Trois groupes parlementaires, soit 102 élus, ont affirmé qu’ils voteront en faveur du projet d’amendement du décret-loi 116 relatif à l’information audiovisuelle et qui sera examiné demain, mardi, en plénière sur fond d’une forte opposition.

D’autres groupes ont été catégoriques dans leur rejet de ce projet d’amendement, à l’instar du Parti destourien Libre (PDL) qui compte 15 députés et La Réforme (16 députés).

Le bloc de Tahya Tounes pointe « des lacunes procédurales « contenues dans ce projet, alors que plusieurs organisations nationales ont vivement critiqué la version présentée par Al Karama, et mis en garde contre les menaces qui pèsent désormais sur les le secteur de l’audiovisuel.

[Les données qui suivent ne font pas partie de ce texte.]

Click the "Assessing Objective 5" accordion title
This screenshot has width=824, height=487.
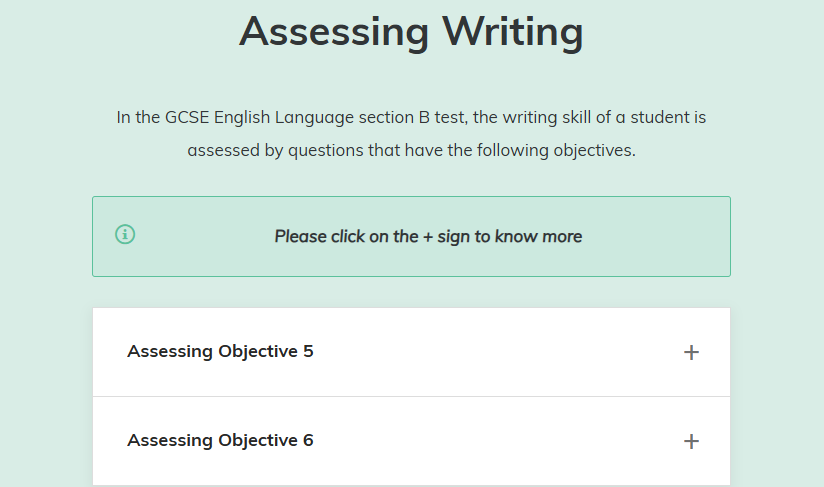point(220,352)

Pour rappel, les amendements proposés concernent, pour l’essentiel, la composition de l’actuelle Autorité Indépendante de la Communication Audiovisuelle (HAICA), la suppression de la licence de création de chaines de télévision et son remplacement par une simple information des autorités.

Ce projet d’amendement, proposé par la Coalition Al Karama (18 membres) en mai dernier, a été examiné et approuvé au sein de la commission des droits et libertés le 8 juillet 2020.

Ceux qui défendent ce projet soutiennent que la suppression d’autorisations préalables est de nature à favoriser la création d’emploi et à consacrer le pluralisme et la diversité des médias.

Pour les voix qui se sont levées contre, ces propositions d’amendements sont contraires à l’esprit de la constitution et des engagements internationaux de la Tunisie en matière de défense de la liberté de l’information et de l’expression.

Ils soulignent que les pays démocratiques ont choisi de défendre la liberté de l’information audiovisuelle à travers la création d’une instance publique indépendante qui ne peut remplir sa mission de régulation que par l’exercice de la prérogative qui lui permet d’octroyer les licences de création et d’exploitation et l’instauration de règles organisant le secteur.

Le secrétaire général du Courant démocrate Ghazi Chaouachi avait déclaré à la TAP que son parti s’opposera à ce projet d’amendement et compte saisir l’instance provisoire de contrôle de la constitutionnalité des projets de loi à ce sujet.

De son côté, la député du groupe de la Réforme Nessrine Amari a estimé, dans une déclaration aux médias que l’amendement du décret-loi 116 est le projet de Qalb Tounès dont le président possède une chaine de télévision privée.

Le bloc du Parti destourien libre (PDL) est allé plus loin en portant plainte en référé contre le projet de loi en question.

Pour sa part, le bloc du parti Tahya Tounes a avait appelé au report de l’examen du projet de loi relatif à l’amendement du décret-loi 116, en raison de « lacunes procédurales contraires à la Constitution ». Il a dans ce sens fait référence à la proposition d’amendement avancé par le gouvernement.

Le groupe parlementaire a ajouté que le ce projet de loi se contredit avec l’article 127 de la constitution qui stipule que l’instance de la communication audiovisuelle (actuellement la HAICA) est obligatoirement consultée pour les projets de lois relevant de son domaine de compétence et l’article 62 qui accorde la priorité aux projets proposés par le gouvernement.

A l’instar du Syndicat National des Journalistes Tunisiens et la Ligue tunisienne des droits de l’Homme, des organisations de la société civile ont vivement exprimé le rejet de ce projet de loi « controversé », mettant en garde contre les risques encourus en cas de son adoption.

Pour ces organisations, cette initiative empiète sur les prérogatives de la HAICA en matière d’octroi des licences d’exploitation des entreprises audiovisuelles et compromet les engagements internationaux de la Tunisie .

Elles ont souligné que cette initiative est fondée sur « une vision étriquée de la communication audiovisuelle », la réduisant en « une marchandise qui obéit à la logique de la concurrence commerciale ».

Ces associations ont ajouté que l’élection des membres des instances constitutionnelles nécessite une majorité renforcée (145 voix), pour préserver ces structures de l’hégémonie des partis politiques.

Et de conclure que, du point de vue fonctionnel, la HAICA est une instance constitutionnelle, étant donné qu’elle assume les fonctions attribuées dans l’article 127 de la constitution à la future instance de communication audiovisuelle.